Unlike the Eden project the café didn't do lovely tasty pasties, hid bloody cherries in their allegedly chocolate muffins (which I selected as the apparently chocolate cake had nut-pieces splattered all over the side), spoiled their sandwiches with concealed mayonnaise and evidently have never drunk any decent coffee from which they might have discovered that the stuff they sell is decidedly odd. Their two-channel servery with split drink fridge and isolated cashpoint might have looked a good idea on paper but when it involves people with balance issues attempting to transport heavy trays between tray-pistes whilst children and other people with balance issues butt them it must make the clean-up staff mildly resentful. Very nice sinks in the toilets though.

The town itself looks very pleasant: about the size of Horncastle but without the smelly public toilets and with an order of magnitude greater genetic variation. I had spotted a picture-framery from the car on the way in so managed to get a frame and some mounting-card reasonably swiftly in the short split-up-and-meet-back-here-in-three-quarters-of-an-hour shopping-time. I managed a quick poke in the bookshop on the way back after hiding the purchases in the car but wasn't that impressed; it has about the same volume of stock as Reader's Rest in Lincoln (or the little collection of shops around the West Port in Edinburgh combined) but of a slightly less useful (to me) variety although the aisle-space and natural lighting beats the others by a long way. As a town it also lacked anywhere willing to sell me any extra camera-brains at an unlaughable price or the means to transfer things to optical had I had sufficient time to try.

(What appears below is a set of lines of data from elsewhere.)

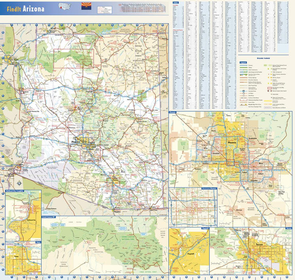Click the Interstate Route shield in legend
This screenshot has width=295, height=280.
pos(243,91)
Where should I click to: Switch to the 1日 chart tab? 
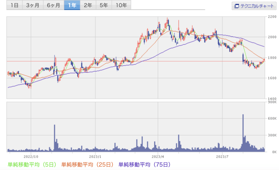(x=14, y=5)
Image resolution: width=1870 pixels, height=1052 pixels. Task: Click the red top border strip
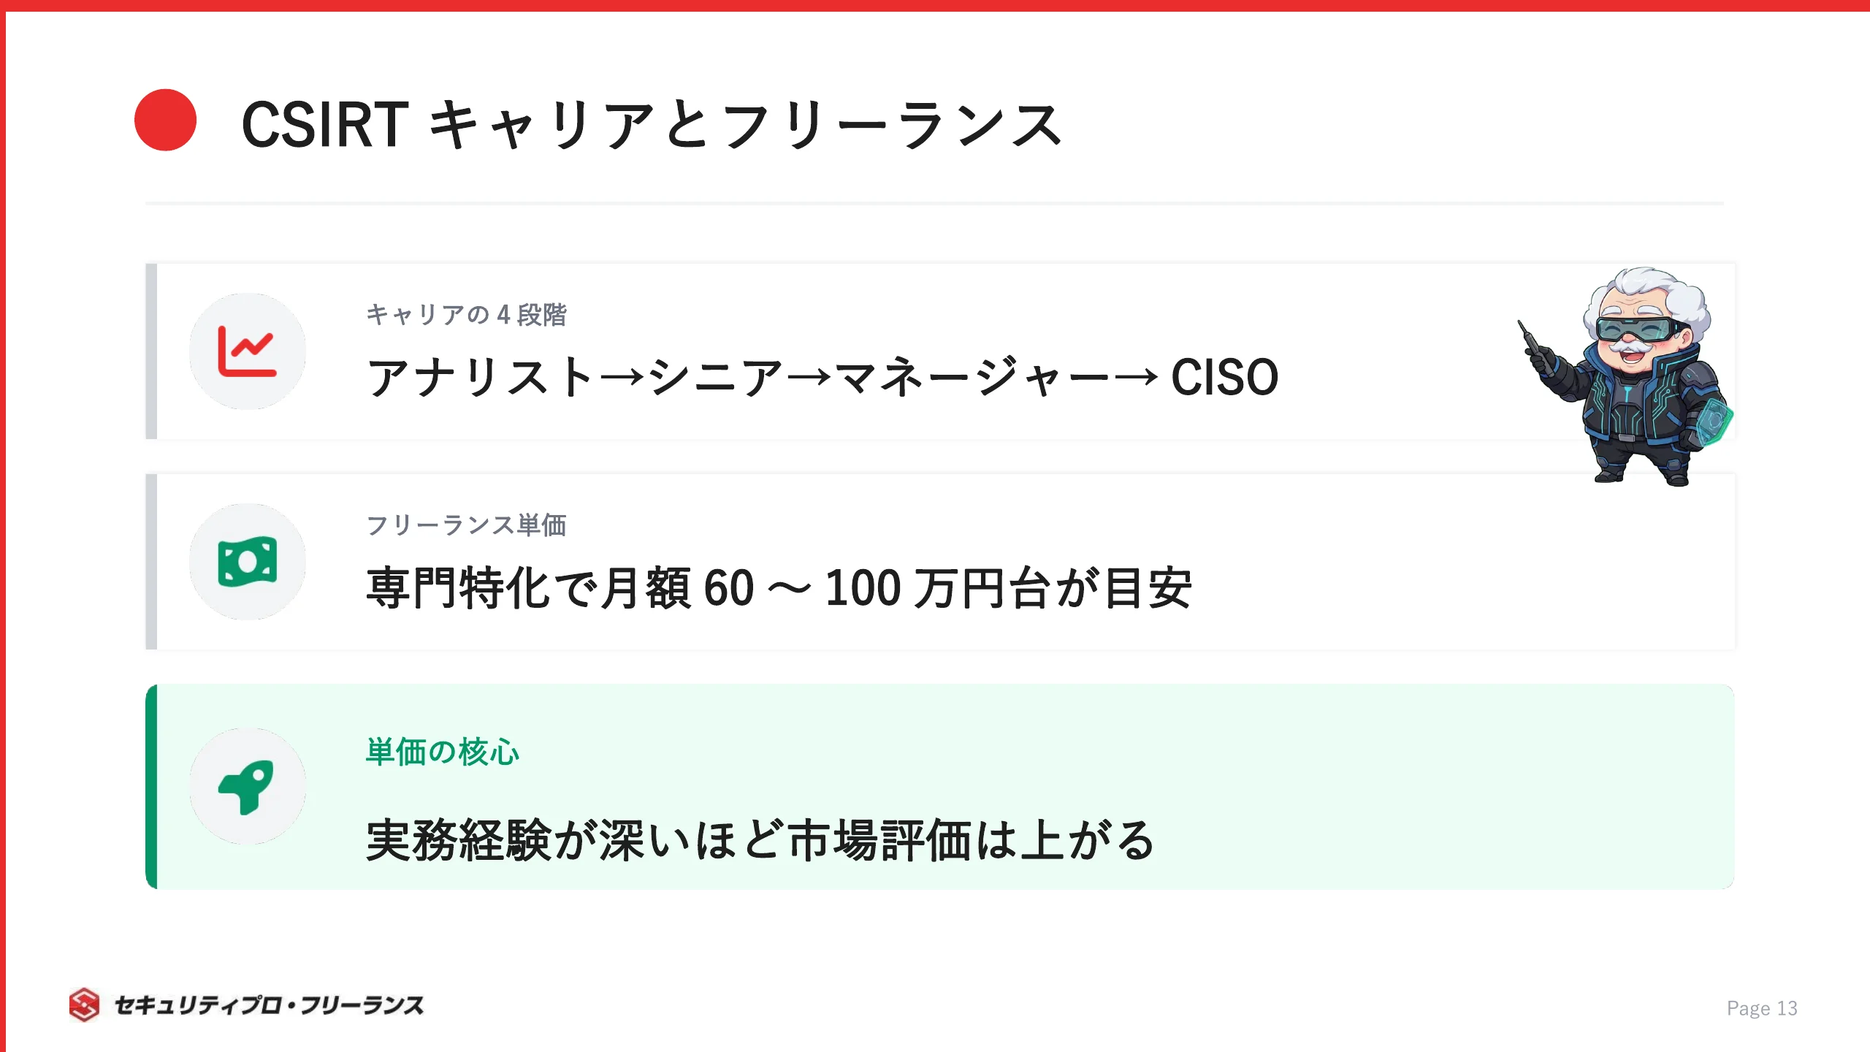click(x=935, y=5)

After another short trundle round the gardens (including two targeted Blipcard distributions and one discreet secretion) we returned home for an extremely swift photo-mounting session before popping out for a lovely walk through the evening light for food at a vaguely Italianate pizza/pasta place which we spotted, inspected and booked a couple of days after being asked by a random tourist-couple if we knew whereabouts a vaguely Italian restaurant was within the town. We only spotted it by chance when looking for the garage recommended by the woman behind the till in the co-op as somewhere which might be able to fix the handbrake on Nicky's car; hopefully the random couple found it although they had been heading in the wrong direction after we advised them that we'd never heard of it. I believe it was called Q at the somethingorother Hotel and was perfectly edible although I like to be able to lean on tables whilst eating and was prevented from so doing by a wobbly table. A wander back up the road in the dark, further gift presentation, cake and drinks then preceded sleeps.